Published on April 16, 2017

Guest editors: Ryan K. Boettger (University of North Texas) and Suguru Ishizaki (Carnegie Mellon University)

The approaches, theories, and technologies that inform professional communication remain a consequential and ever evolving area of study.

In 2006, Thomas Orr guest edited a special issue of IEEE Transactions on Professional Communication that provided insight from corpus linguistics for professional communication [1]. Orr described the “quest” to understand and improve how professionals communicate in the workplace, citing corpus linguistics as a useful and complementary tool for empirically oriented researchers. The issue showcased rhetorical and linguistic analyses of professional genres and language strategies, as well as introduced readers to what is now one of the most widely used text analysis toolkits in the world [2].

The quest to understand the nuances of professional communication continues and now includes a host of new disciplinary partners and approaches.

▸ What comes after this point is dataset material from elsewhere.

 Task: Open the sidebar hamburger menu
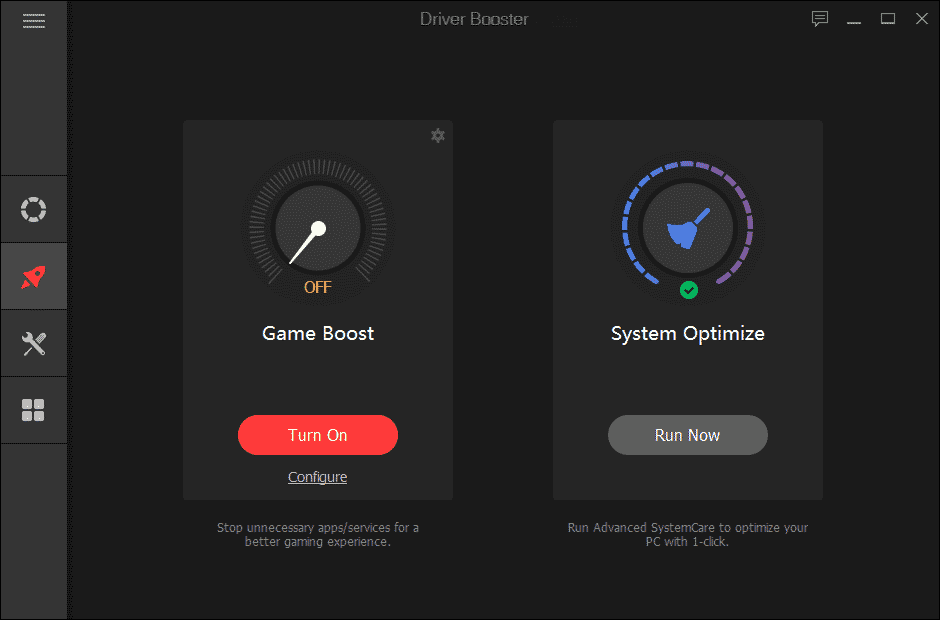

The interdisciplinary field now known as data science (or data-driven science) has emerged as a promising resource for allowing us to engage in new research questions and to expand our thinking about communication artifacts. We are now saturated with terms often associated with data science (e.g., big data, content analysis, text mining, sentiment analysis, topic modeling, network analysis) that span numerous disciplines (e.g., corpus and computational linguistics, learning technologies, artificial intelligence, statistics, and business analytics). Yet the field of professional and technical communication is just beginning to embrace the power of data-driven approaches.

Our proposed special issue extends Orr’s work by exploring advances in data-driven approaches to the study of professional and technical communication in the past decade. We invite submissions from researchers across the disciplines who employ computer-aided approaches to written, oral, visual, and digital forms of professional communication. We are interested in submissions related to the following questions:

  • How has the increasing availability of large-scale data coupled with accessible analysis and visualization tools changed the research, teaching, and practice of professional, technical, and engineering communication? How has our understanding of professional communication reflected the evolving disciplinary landscape of data analysis and facilitated collaborative opportunities?
  • How has technology influenced our understanding of professional communication? What results have been yielded from sentiment analyses and natural language processing as well as by analyzing social media platforms, project management software, and crowdfunding sites?
  • What techniques are professional communicators using to interpret large data sets and produce rhetorically persuasive narratives from data? How are professionals using data-driven approaches and results to solve workplace problems?
  • What data-driven approaches are being used to teach engineers and other STEM specialists the language nuances of communicating in their discipline? What are the challenges of teaching and using data-driven methods for audiences who are not formally trained language specialists?
  • How do the social variables of professional communicators—gender, age, discipline, native-speaker status—influence how they communicate to various audiences?
  • What pedagogical approaches are available for training graduate students to use data-driven approaches to their research?
  • How are data-driven approaches used in technical and professional communication classrooms?

Types of Projects

The types of research projects accepted for this special issue include but are not limited to

  • research articles
  • integrative literature reviews
  • case studies
  • tutorials
  • teaching cases

For further details, please consult project formats supported by the IEEE Transactions on Professional Communication at https://procomm.ieee.org/transactions-of-professional-communication/for-prospective-authors/guidelines-to-follow/.

Submission Process

This special issue has a two-step review process (See below for timeline):

  1. If you have a project that you believe is a good fit, email a 750-word abstract summarizing your proposed article to the guest editors (ryan.boettger@unt.edu and suguru@cmu.edu). The guest editors will use the abstracts to select authors, who will be invited to submit a complete draft.
  2. Once you submit a full article draft, it will be peer reviewed. Based on the peer reviews, the guest editors will select articles for the special issue.

IMPORTANT: If you plan to present the results of a study involving human research subjects or will use examples from corporate or government communications, please obtain all approvals and permissions for publishing your results from your institution, company, and/or agency before you submit your abstract for review.

Timeline for Submissions

Abstract submission deadline June 1, 2017
Notification of authors July 1, 2017
Submission of complete drafts December 15, 2017
Reviews returned to authors March 1, 2018
Revised drafts submitted for second review May 1, 2018
Final and complete articles submitted August 1, 2018
Editing of articles completed by guest editor(s) September 1, 2018
Special issue published December 2018

References

[1]            T. Orr, “Introduction to the special issue: Insights from corpus linguistics for professional communication,” IEEE Transactions on Professional Communication, vol. 49, no. 3, pp. 213-216, 2006.

[2]            L. Anthony, “Developing a freeware, multiplatform corpus analysis toolkit for the technical writing classroom,” IEEE Transactions on Professional Communication, vol. 49, no. 3, pp. 275-286, 2006.